Evaluating indices of traditional ecological knowledge: a methodological contribution
1 ICREA and ICTA, Universitat Autònoma de Barcelona, 08193 Bellaterra, Barcelona, Spain and Sustainable International Development Program, Brandeis University, Waltham, MA 02454, USA
2 Sustainable International Development Program, Heller School for Social Policy and Management, Brandeis University, Waltham, MA 02454, USA
3 Department of Anthropology, Northwestern University, Evanston, IL 60208, USA
Journal of Ethnobiology and Ethnomedicine 2006, 2:21 doi:10.1186/1746-4269-2-21Published: 25 April 2006
New quantitative methods to collect and analyze data have produced novel findings in ethnobiology. A common application of quantitative methods in ethnobiology is to assess the traditional ecological knowledge of individuals. Few studies have addressed reliability of indices of traditional ecological knowledge constructed with different quantitative methods.
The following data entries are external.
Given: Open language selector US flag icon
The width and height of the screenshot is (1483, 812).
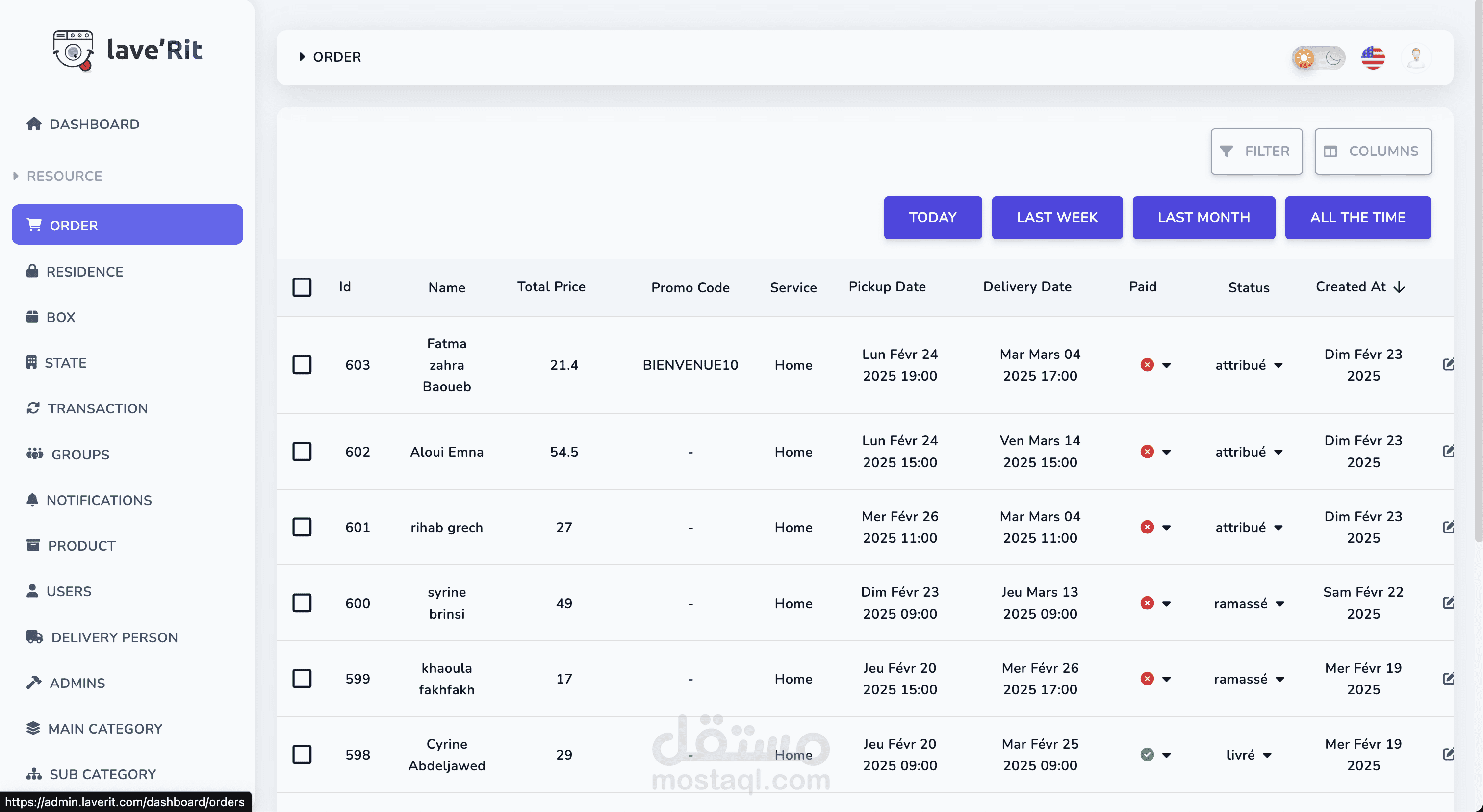Looking at the screenshot, I should pyautogui.click(x=1373, y=57).
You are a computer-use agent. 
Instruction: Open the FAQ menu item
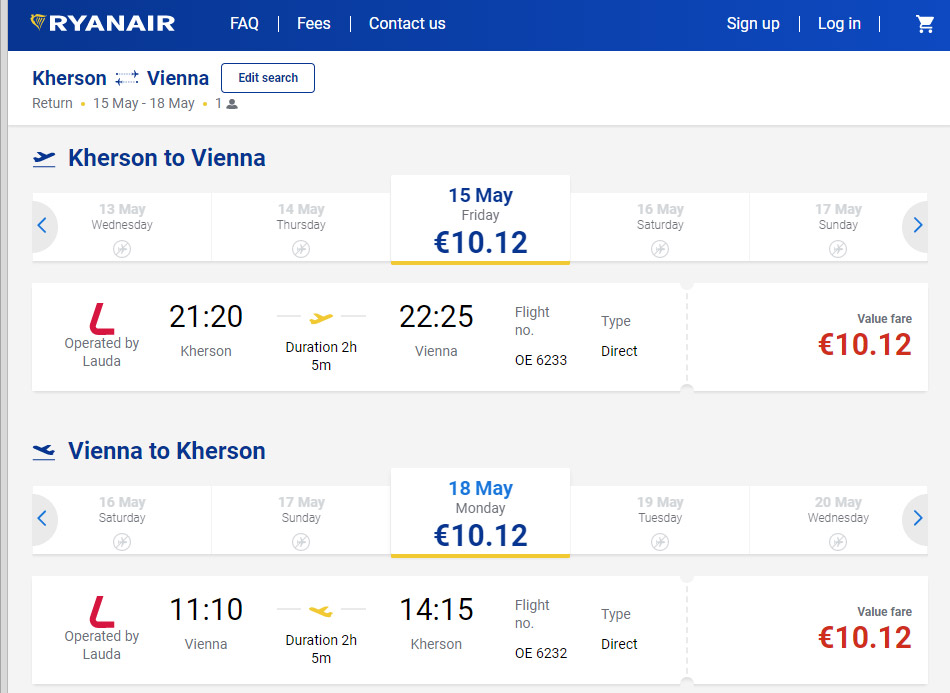(244, 24)
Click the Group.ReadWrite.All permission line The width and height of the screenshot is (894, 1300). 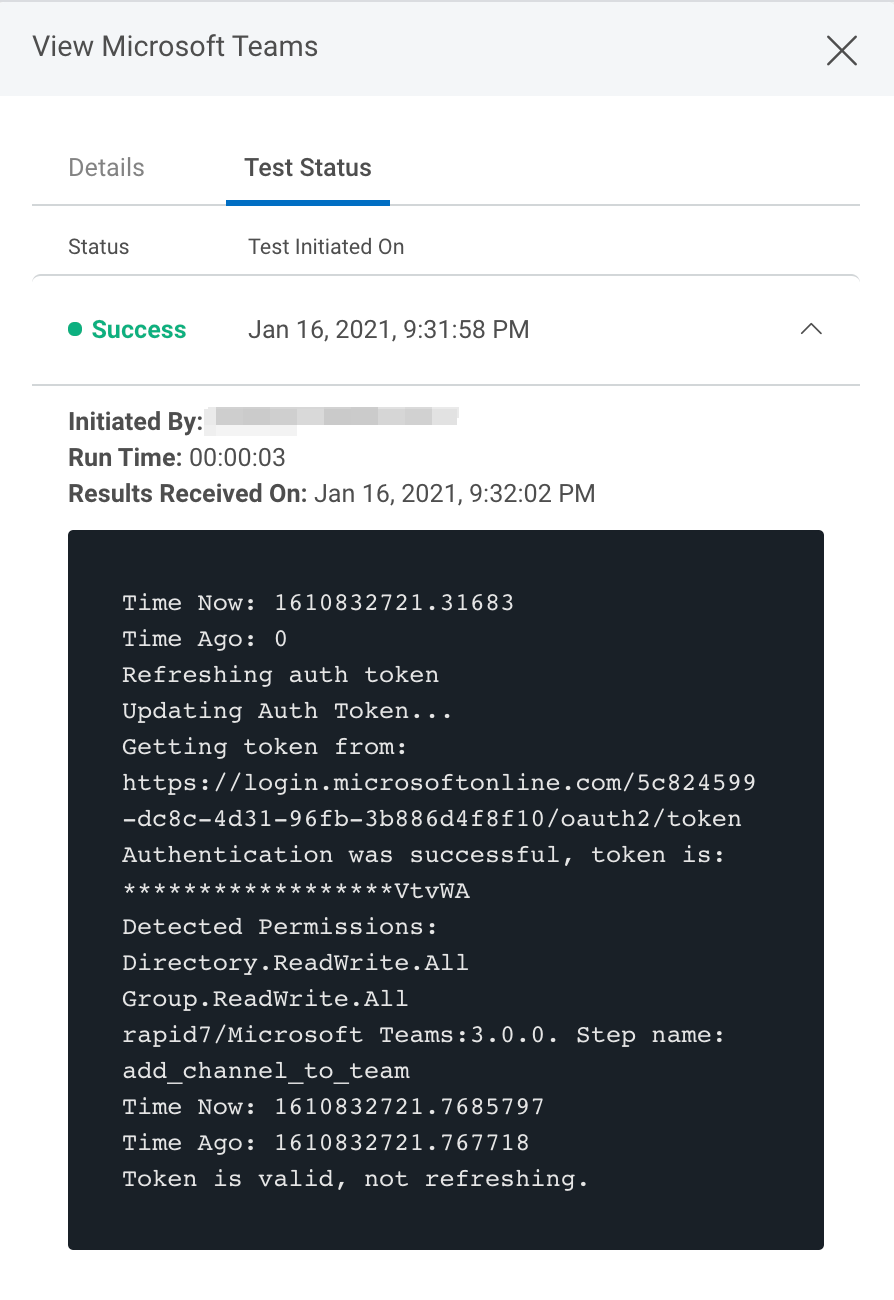[265, 999]
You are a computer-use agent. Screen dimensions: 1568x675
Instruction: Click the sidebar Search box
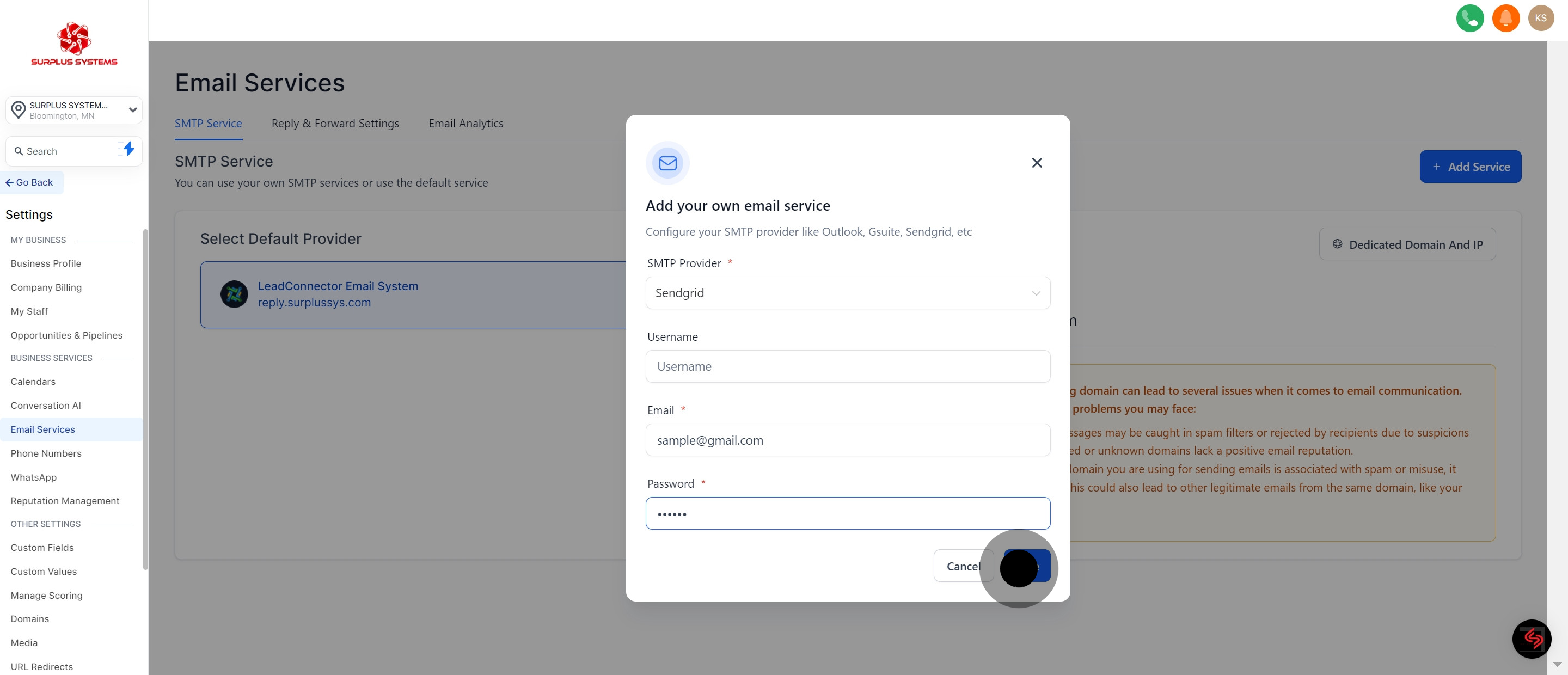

We assessed the associations among eight indices of traditional ecological knowledge from data collected from 650 native Amazonians. We computed Spearman correlations, Chronbach's alpha, and principal components factor analysis for the eight indices.
We found that indices derived from different raw data were weakly correlated (rho<0.5), whereas indices derived from the same raw data were highly correlated (rho>0.5; p < 0.001). We also found a relatively high internal consistency across data from the eight indices (Chronbach's alpha = 0.78). Last, results from a principal components factor analysis of the eight indices suggest that the eight indices were positively related, although the association was low when considering only the first factor.
A possible explanation for the relatively low correlation between indices derived from different raw data, but relatively high internal consistency of the eight indices is that the methods capture different aspects of an individual's traditional ecological knowledge. To develop a reliable measure of traditional ecological knowledge, researchers should collect raw data using a variety of methods and then generate an aggregated measure that contains data from the various components of traditional ecological knowledge. Failure to do this will hinder cross-cultural comparisons.